Petunias originated in Argentina and the surrounding region. They get their name from a word the French borrowed – ‘petun’– meaning tobacco.
The common garden Petunia, Petunia x hybrida is a result of crosses between Petunia axillaris, Petunia inflata and Petunia violaceae all of which are native to South America. Petunias are closely related to tobacco, tomatoes and potatoes and come from the Solanaceae family. There are approximately 35 species in this genus, two of the oldest types being Grandifloras, which have large flowers, and Multifloras, which hold up better in the rain.
There are many hybrid varieties on the market with ruffled or smooth petals, striped and veined in a variety of colours. This hardy annual grows from seeds and is a prolific bloomer. Petunias look attractive in window boxes, hanging baskets and pots and can be planted along edges and borders.

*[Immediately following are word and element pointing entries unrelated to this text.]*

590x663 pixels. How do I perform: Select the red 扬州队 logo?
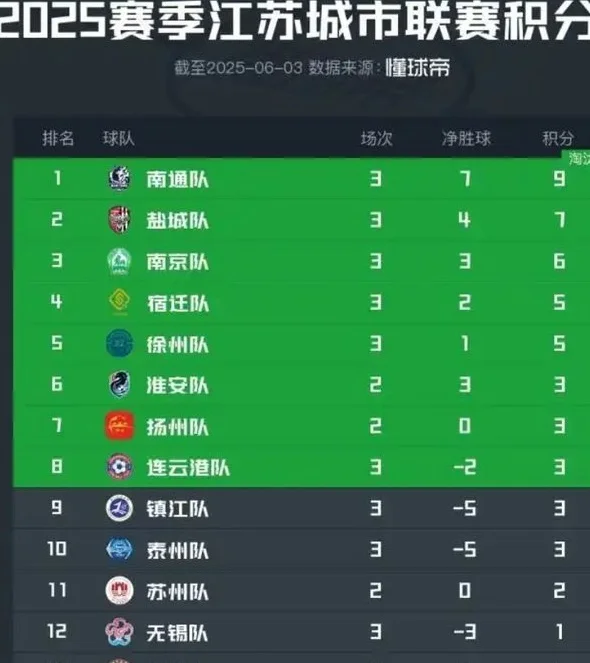[x=119, y=426]
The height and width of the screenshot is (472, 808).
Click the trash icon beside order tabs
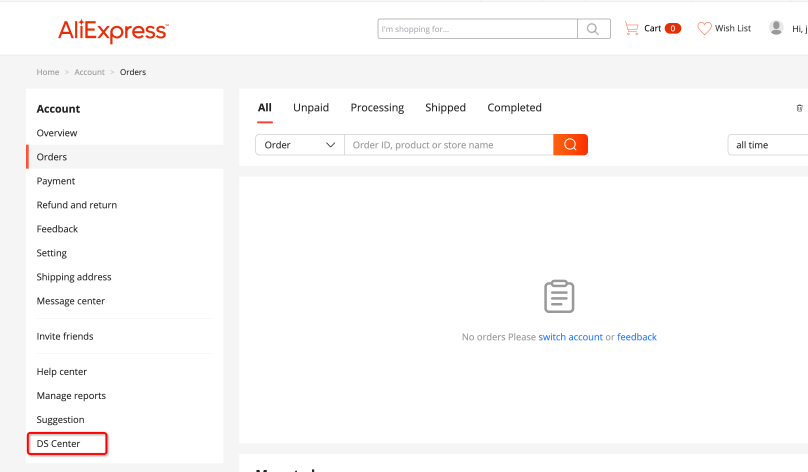point(799,108)
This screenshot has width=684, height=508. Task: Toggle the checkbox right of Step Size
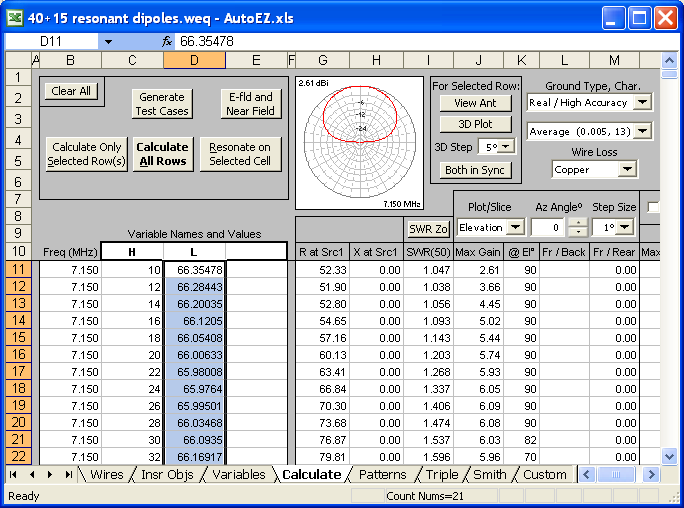point(654,207)
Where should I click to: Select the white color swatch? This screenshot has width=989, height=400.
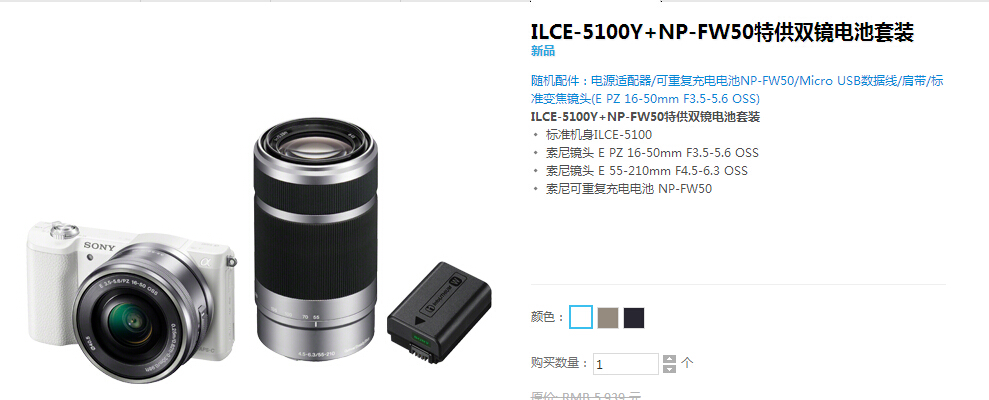581,317
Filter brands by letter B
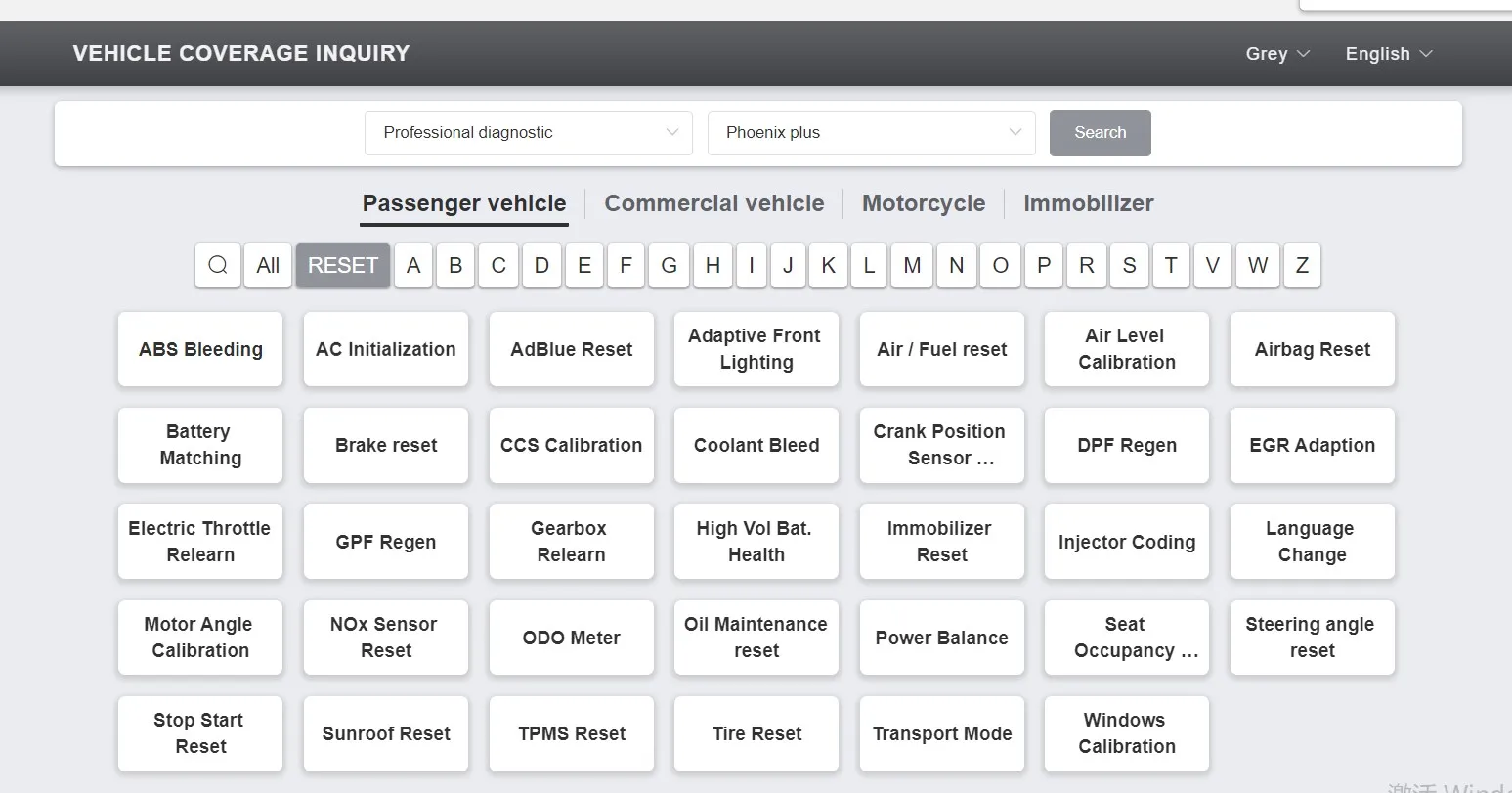Screen dimensions: 1512x793 [455, 265]
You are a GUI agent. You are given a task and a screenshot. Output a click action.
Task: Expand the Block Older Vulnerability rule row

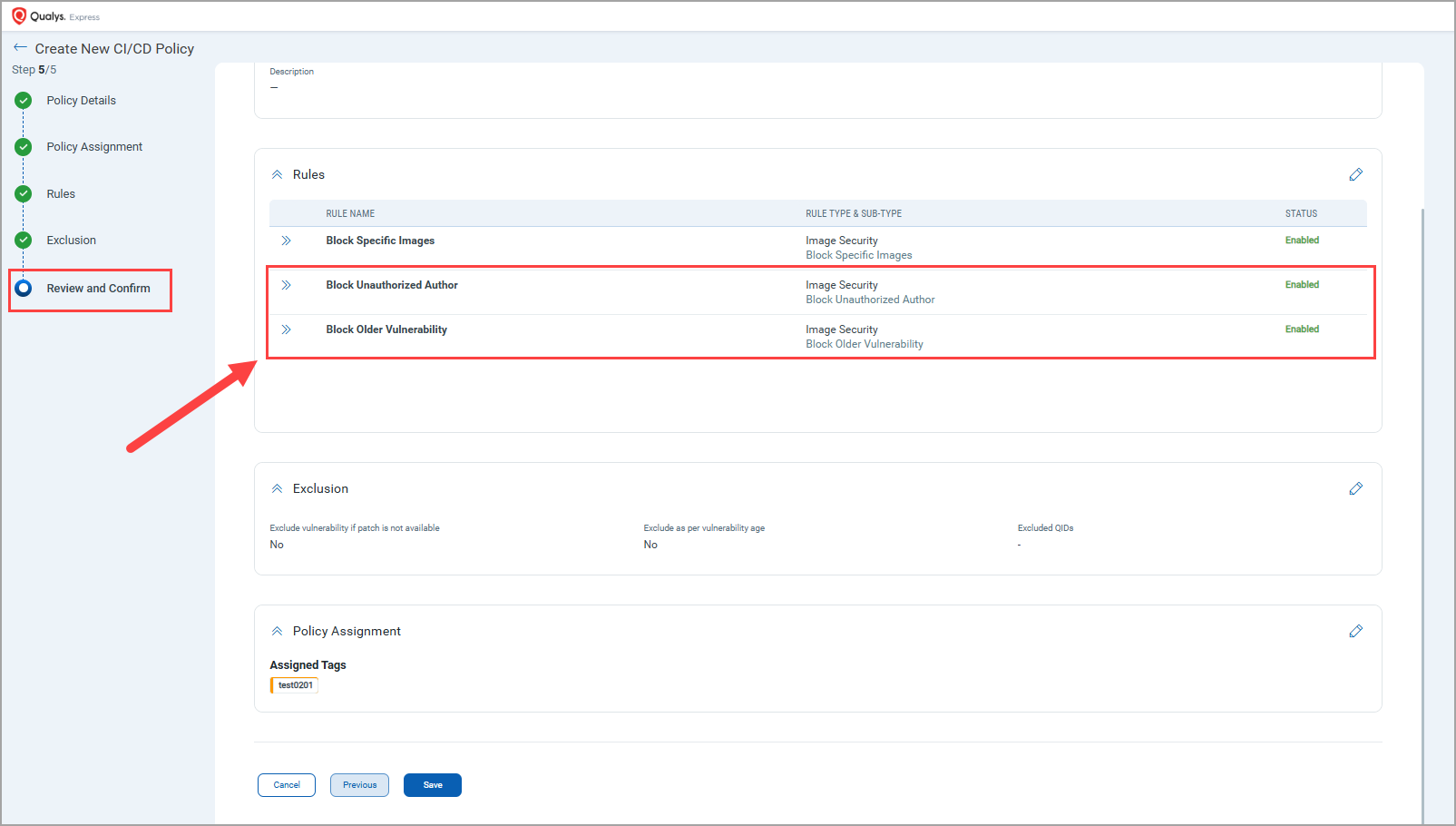[x=286, y=329]
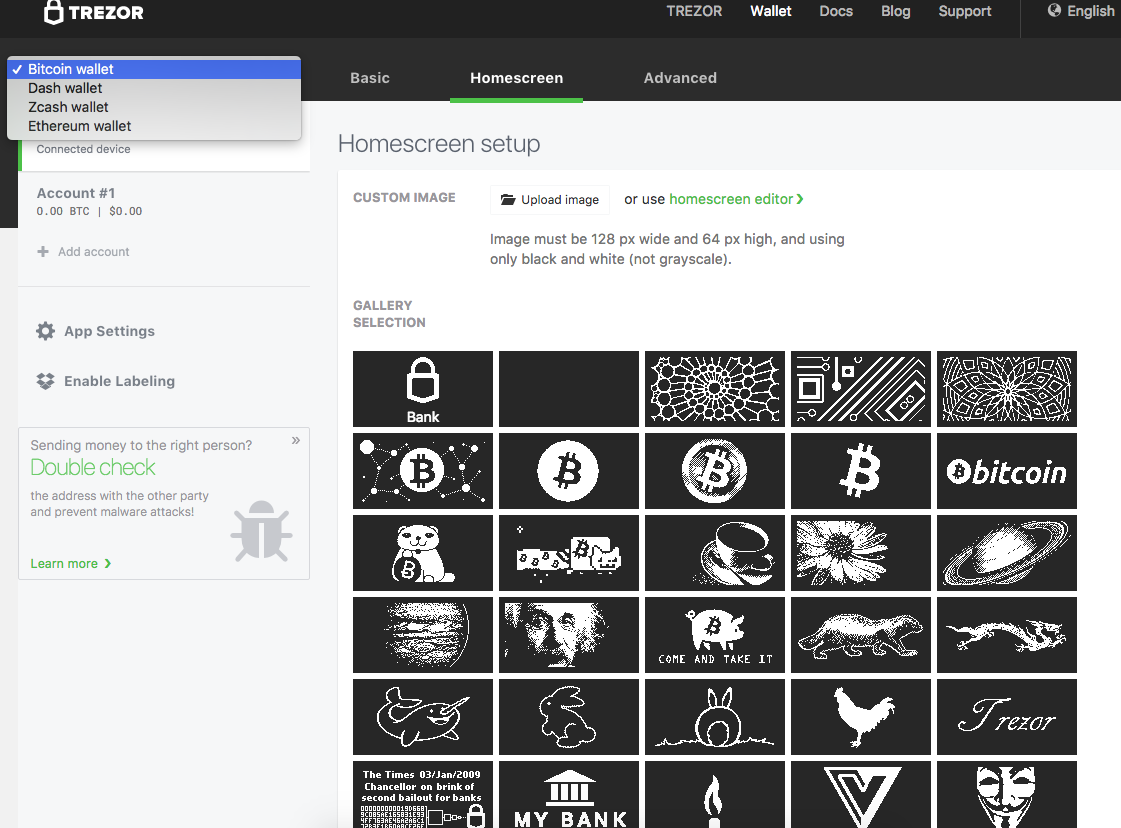Choose Zcash wallet in the dropdown list

68,107
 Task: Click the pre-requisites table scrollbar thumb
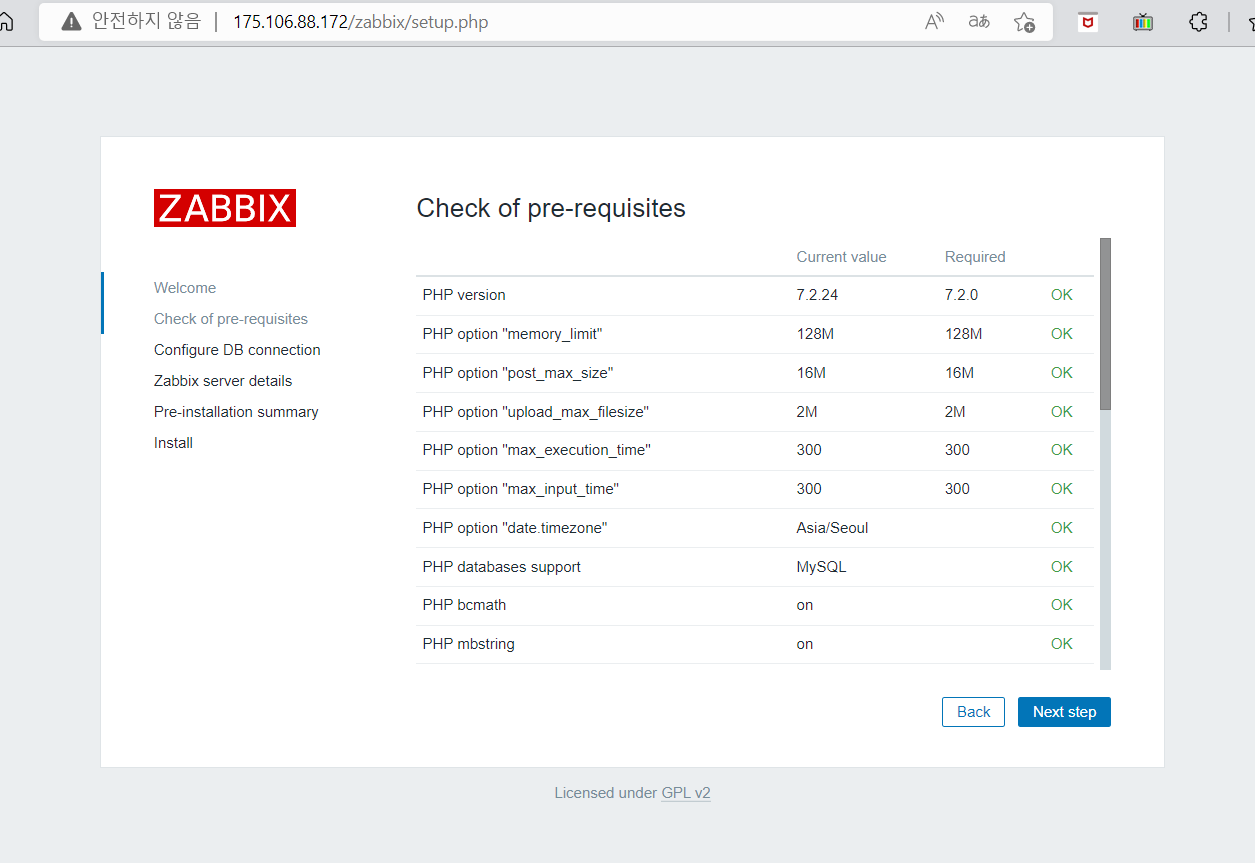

Set seeds in Pro Mix using same method as with Marigolds which was outlined last week. You can also buy small plants from nurseries. Petunias like well-drained soil but like to be moist. They grow best in full sun. Fertilize with Miracle Gro Plant Food every 7-14 days.
Petunia flowers looks like small trumpets and have a mild scent like cinnamon. They are attractive to humming birds and butterflies.
In the UK and the USA petunias can be seen everywhere in parks, gardens and walkways looking like a carpet. Window boxes, borders and edges are neatly planted in a rainbow of colours along with hanging baskets on either sides of doorways. It is amazing how people take care of their flowers and plants. It is a sight to behold!